**ACTION ITEM:** From the line containing "Task: Open the Participants panel icon" down to the line containing "Open the incense" in the records below, reproduce every line exactly, ends included, and omit all others.

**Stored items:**
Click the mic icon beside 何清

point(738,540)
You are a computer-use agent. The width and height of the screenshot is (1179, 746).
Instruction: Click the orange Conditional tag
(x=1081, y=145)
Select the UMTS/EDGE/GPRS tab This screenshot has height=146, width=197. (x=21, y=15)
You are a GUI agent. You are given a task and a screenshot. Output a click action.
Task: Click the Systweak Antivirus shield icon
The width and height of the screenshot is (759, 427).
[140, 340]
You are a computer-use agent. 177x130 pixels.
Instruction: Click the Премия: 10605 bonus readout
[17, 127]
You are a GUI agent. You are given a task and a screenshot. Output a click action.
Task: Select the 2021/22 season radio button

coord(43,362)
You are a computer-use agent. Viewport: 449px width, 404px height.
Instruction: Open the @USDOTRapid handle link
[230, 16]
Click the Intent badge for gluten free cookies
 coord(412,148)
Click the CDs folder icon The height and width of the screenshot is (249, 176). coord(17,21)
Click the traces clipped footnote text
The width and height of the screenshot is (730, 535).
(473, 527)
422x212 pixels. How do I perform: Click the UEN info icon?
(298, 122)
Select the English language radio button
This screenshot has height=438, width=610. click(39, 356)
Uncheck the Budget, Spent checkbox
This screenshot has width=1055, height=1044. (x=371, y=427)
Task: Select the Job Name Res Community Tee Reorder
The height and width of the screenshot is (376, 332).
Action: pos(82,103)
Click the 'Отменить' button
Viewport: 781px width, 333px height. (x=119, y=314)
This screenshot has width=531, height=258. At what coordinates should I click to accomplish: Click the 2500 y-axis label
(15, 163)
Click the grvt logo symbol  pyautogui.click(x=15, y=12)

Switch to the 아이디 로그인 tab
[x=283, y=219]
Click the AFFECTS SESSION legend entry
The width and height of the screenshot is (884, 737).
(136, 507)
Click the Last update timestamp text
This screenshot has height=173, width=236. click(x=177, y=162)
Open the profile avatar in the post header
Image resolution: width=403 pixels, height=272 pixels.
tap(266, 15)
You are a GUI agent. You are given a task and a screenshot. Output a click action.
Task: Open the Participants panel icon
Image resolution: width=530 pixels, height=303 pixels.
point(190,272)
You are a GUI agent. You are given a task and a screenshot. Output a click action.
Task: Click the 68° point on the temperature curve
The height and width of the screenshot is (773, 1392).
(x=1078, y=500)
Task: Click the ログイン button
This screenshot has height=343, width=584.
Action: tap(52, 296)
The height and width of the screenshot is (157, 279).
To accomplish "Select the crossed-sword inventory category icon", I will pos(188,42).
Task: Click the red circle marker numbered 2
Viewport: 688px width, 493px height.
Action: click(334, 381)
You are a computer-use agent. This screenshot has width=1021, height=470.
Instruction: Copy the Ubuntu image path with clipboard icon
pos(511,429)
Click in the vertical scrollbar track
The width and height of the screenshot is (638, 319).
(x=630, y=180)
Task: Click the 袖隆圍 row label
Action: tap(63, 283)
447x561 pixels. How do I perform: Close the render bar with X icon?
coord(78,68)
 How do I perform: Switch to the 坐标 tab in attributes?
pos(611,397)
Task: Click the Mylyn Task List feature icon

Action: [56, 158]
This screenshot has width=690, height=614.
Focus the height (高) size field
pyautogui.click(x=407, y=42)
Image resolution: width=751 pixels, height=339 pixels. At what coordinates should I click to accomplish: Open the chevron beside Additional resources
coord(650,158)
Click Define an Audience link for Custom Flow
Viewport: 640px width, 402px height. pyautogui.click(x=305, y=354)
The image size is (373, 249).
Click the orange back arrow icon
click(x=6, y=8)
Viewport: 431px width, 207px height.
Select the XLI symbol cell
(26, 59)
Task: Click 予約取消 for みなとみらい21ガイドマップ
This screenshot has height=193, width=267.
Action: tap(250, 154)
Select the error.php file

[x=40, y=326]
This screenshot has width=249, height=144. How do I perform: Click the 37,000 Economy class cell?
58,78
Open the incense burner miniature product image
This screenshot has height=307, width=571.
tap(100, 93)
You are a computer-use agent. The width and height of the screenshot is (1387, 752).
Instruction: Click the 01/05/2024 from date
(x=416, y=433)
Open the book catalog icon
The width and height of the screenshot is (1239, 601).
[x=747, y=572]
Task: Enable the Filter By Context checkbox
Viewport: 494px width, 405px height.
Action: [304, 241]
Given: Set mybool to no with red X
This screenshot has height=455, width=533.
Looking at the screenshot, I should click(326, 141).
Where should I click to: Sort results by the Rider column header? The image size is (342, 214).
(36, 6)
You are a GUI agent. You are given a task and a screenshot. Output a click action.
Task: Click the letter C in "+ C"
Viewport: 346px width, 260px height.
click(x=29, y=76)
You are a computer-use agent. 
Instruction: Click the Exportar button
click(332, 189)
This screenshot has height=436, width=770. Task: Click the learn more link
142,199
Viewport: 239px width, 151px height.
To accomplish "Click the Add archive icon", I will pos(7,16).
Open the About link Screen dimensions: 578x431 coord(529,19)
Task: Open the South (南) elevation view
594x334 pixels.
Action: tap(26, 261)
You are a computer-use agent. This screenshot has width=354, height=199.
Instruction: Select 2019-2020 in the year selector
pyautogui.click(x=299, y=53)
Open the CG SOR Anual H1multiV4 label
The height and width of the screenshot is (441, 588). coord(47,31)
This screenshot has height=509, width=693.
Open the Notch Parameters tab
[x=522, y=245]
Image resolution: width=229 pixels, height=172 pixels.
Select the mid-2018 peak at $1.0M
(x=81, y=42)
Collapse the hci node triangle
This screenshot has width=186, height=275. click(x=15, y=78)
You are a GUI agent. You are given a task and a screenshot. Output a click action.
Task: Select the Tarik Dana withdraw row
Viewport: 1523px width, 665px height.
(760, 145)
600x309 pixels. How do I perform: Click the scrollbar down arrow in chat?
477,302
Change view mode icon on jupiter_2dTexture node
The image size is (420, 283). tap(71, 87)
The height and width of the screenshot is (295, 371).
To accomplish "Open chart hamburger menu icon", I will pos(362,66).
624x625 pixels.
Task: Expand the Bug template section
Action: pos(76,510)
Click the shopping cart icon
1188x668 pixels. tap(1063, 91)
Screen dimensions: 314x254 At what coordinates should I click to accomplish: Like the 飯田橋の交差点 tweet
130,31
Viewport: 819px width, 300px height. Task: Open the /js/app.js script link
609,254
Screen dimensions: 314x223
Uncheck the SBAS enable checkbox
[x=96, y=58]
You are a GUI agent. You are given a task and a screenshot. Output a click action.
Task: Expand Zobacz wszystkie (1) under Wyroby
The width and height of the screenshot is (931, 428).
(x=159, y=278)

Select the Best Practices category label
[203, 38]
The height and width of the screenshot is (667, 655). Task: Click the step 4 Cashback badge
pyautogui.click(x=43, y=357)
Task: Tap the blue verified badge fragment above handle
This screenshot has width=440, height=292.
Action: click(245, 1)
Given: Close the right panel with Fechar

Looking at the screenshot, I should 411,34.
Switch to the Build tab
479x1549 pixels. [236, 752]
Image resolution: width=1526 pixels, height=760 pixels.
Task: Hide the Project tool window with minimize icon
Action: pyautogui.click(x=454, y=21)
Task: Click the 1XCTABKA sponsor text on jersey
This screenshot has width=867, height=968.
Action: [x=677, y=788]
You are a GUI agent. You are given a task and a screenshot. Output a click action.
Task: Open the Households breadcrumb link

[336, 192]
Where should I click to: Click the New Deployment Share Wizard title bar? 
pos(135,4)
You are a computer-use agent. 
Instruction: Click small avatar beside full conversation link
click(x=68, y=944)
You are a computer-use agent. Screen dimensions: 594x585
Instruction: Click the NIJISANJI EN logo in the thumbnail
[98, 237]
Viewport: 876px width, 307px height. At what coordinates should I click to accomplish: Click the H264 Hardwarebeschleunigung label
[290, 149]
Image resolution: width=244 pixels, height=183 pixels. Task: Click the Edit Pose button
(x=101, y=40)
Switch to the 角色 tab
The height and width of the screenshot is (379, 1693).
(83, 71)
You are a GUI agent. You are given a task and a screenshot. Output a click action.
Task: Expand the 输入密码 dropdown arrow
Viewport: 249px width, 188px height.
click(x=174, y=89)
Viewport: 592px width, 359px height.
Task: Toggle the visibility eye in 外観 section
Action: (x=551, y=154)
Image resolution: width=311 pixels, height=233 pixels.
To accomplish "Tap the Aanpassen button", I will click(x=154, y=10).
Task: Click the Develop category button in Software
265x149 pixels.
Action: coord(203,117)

**FINISHED EXERCISE:**
Task: Open the Participants panel icon
Image resolution: width=530 pixels, height=303 pixels.
point(190,272)
You are a GUI agent. You are given a task and a screenshot. Output a click action.
Task: Click the 68° point on the temperature curve
The height and width of the screenshot is (773, 1392).
(x=1078, y=500)
Task: Click the ログイン button
This screenshot has height=343, width=584.
Action: tap(52, 296)
The height and width of the screenshot is (157, 279).
To accomplish "Select the crossed-sword inventory category icon", I will pos(188,42).
Task: Click the red circle marker numbered 2
Viewport: 688px width, 493px height.
Action: click(334, 381)
You are a computer-use agent. This screenshot has width=1021, height=470.
Instruction: Copy the Ubuntu image path with clipboard icon
pos(511,429)
Click in the vertical scrollbar track
The width and height of the screenshot is (638, 319).
(x=630, y=180)
Task: Click the 袖隆圍 row label
Action: tap(63, 283)
447x561 pixels. How do I perform: Close the render bar with X icon?
coord(78,68)
 How do I perform: Switch to the 坐标 tab in attributes?
pos(611,397)
Task: Click the Mylyn Task List feature icon

Action: [56, 158]
This screenshot has width=690, height=614.
Focus the height (高) size field
pyautogui.click(x=407, y=42)
Image resolution: width=751 pixels, height=339 pixels. At what coordinates should I click to accomplish: Open the chevron beside Additional resources
coord(650,158)
Click Define an Audience link for Custom Flow
Viewport: 640px width, 402px height. pyautogui.click(x=305, y=354)
The image size is (373, 249).
Click the orange back arrow icon
click(x=6, y=8)
Viewport: 431px width, 207px height.
Select the XLI symbol cell
(26, 59)
Task: Click 予約取消 for みなとみらい21ガイドマップ
This screenshot has height=193, width=267.
Action: tap(250, 154)
Select the error.php file

[x=40, y=326]
This screenshot has width=249, height=144. How do I perform: Click the 37,000 Economy class cell?
58,78
Open the incense burner miniature product image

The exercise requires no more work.